\( x-6 ; 2 x-6 ; 5 x+3 \) forms a GP Determine the first three terms

We are given that the three numbers   x – 6, 2x – 6, 5x + 3 form a geometric progression (GP). In a GP the square of the middle term equals the product of the first and third terms. Therefore, we set up the equation   (2x – 6)² = (x – 6)(5x + 3).
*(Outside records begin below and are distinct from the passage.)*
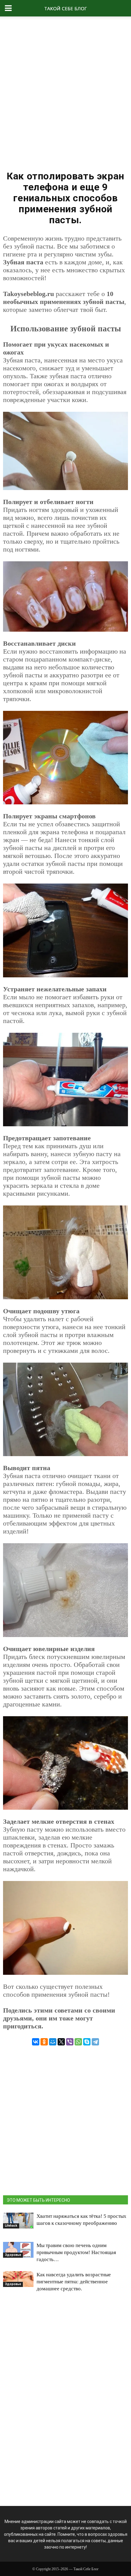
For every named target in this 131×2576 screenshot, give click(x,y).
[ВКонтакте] (35, 2041)
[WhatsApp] (78, 2041)
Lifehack (11, 2225)
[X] (61, 2041)
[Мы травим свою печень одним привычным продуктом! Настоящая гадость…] (18, 2250)
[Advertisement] (65, 91)
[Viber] (69, 2041)
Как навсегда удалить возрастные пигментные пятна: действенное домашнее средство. (74, 2282)
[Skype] (86, 2041)
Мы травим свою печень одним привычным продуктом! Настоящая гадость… (76, 2252)
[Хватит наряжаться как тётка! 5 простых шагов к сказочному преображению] (18, 2220)
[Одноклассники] (44, 2041)
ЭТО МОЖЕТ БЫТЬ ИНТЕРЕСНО (38, 2200)
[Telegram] (95, 2041)
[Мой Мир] (52, 2041)
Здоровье (13, 2255)
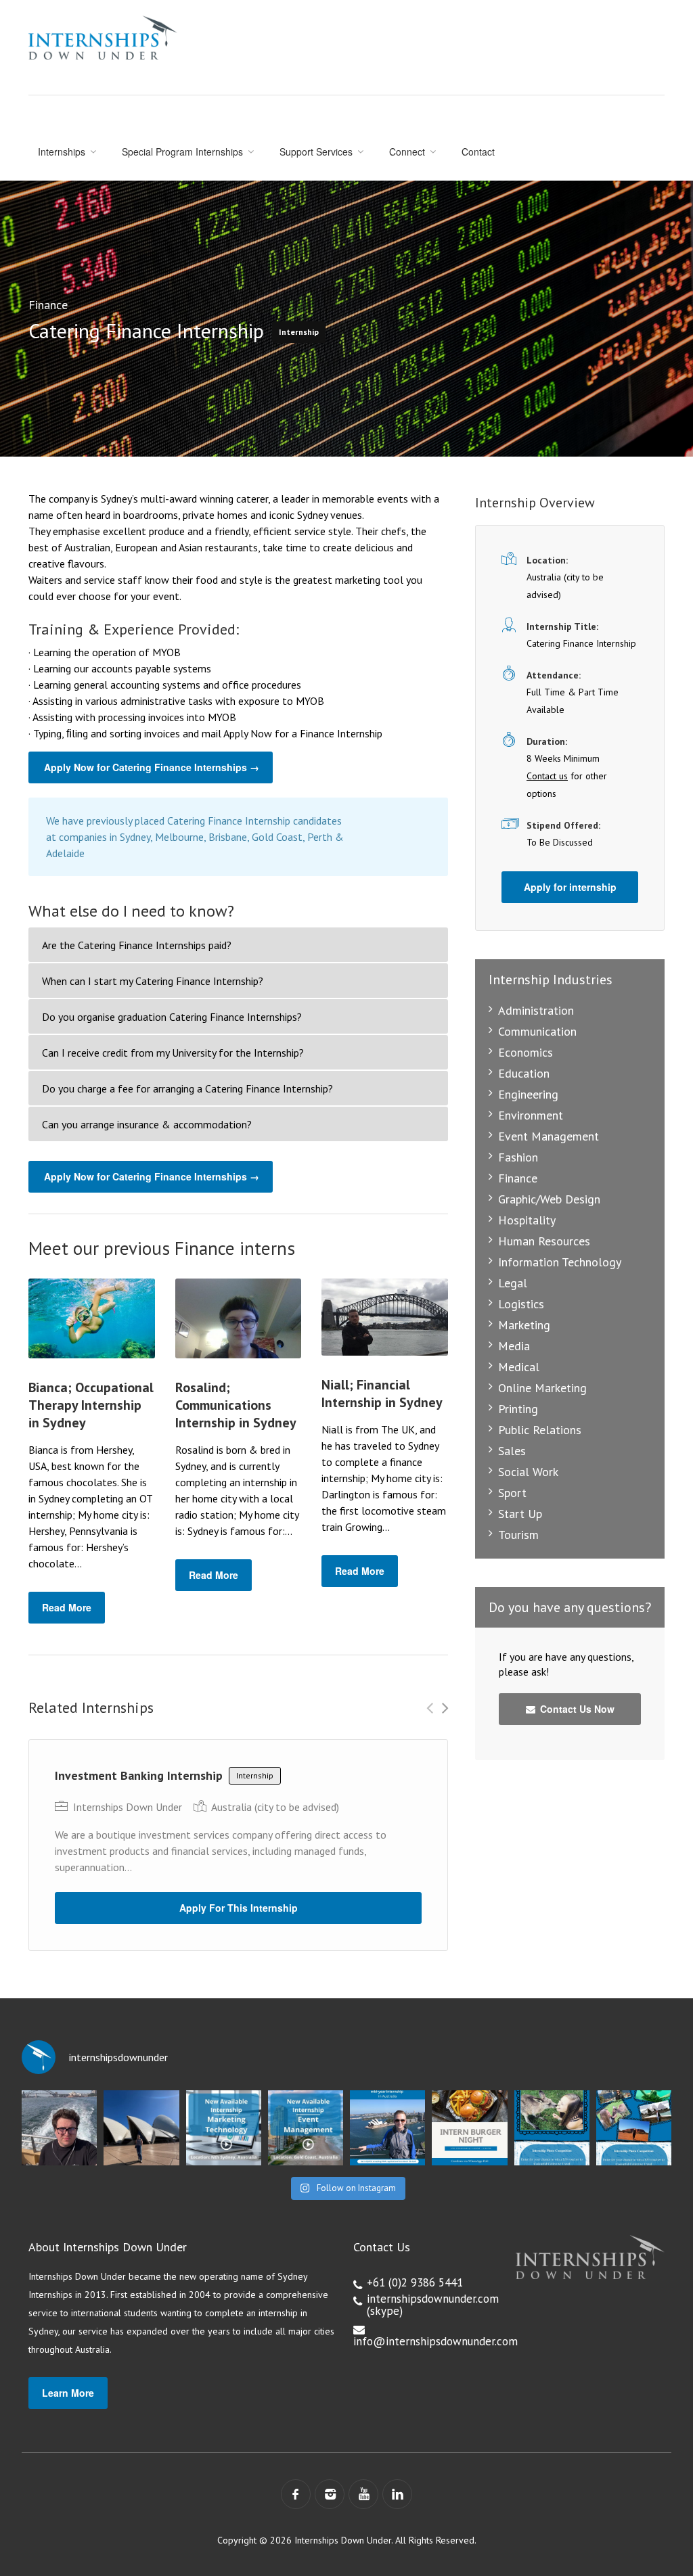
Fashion (518, 1157)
Step 1. Expand both sides:  Left side:   (2x – 6)² = 4x² – 24x + 36.  Right side:   (x – 6)(5x + 3) = 5x² + 3x – 30x – 18 = 5x² – 27x – 18. Step 2. Set the equation:   4x² – 24x + 36 = 5x² – 27x – 18. Step 3. Rearrange to bring all terms to one side:   4x² – 24x + 36 – 5x² + 27x + 18 = 0   –x² + 3x + 54 = 0. Multiply through by –1 to make the quadratic standard:   x² – 3x – 54 = 0. Step 4. Solve the quadratic equation: The discriminant is   D = (–3)² – 4(1)(–54) = 9 + 216 = 225. Taking the square root gives √225 = 15. Thus, the solutions are:   x = [3 ± 15] / 2. So, the two possible values for x are:   x = (3 + 15)/2 = 18/2 = 9,   x = (3 – 15)/2 = (–12)/2 = –6. Step 5. Find the three terms for each value of x: Case 1: When x = 9  First term: x – 6 = 9 – 6 = 3,  Second term: 2x – 6 = 18 – 6 = 12,  Third term: 5x + 3 = 45 + 3 = 48. Check: 12/3 = 4 and 48/12 = 4, so the common ratio is 4. Case 2: When x = –6  First term: x – 6 = –6 – 6 = –12,  Second term: 2x – 6 = –12 – 6 = –18,  Third term: 5x + 3 = –30 + 3 = –27. Check: (–18)/(–12) = 1.5 and (–27)/(–18) = 1.5, so here the common ratio is 1.5. Thus, the first three terms of the GP can be either:  • 3, 12, 48  (or with common ratio 4), or  • –12, –18, –27  (or with common ratio 1.5). These are the possible sequences that satisfy the given condition.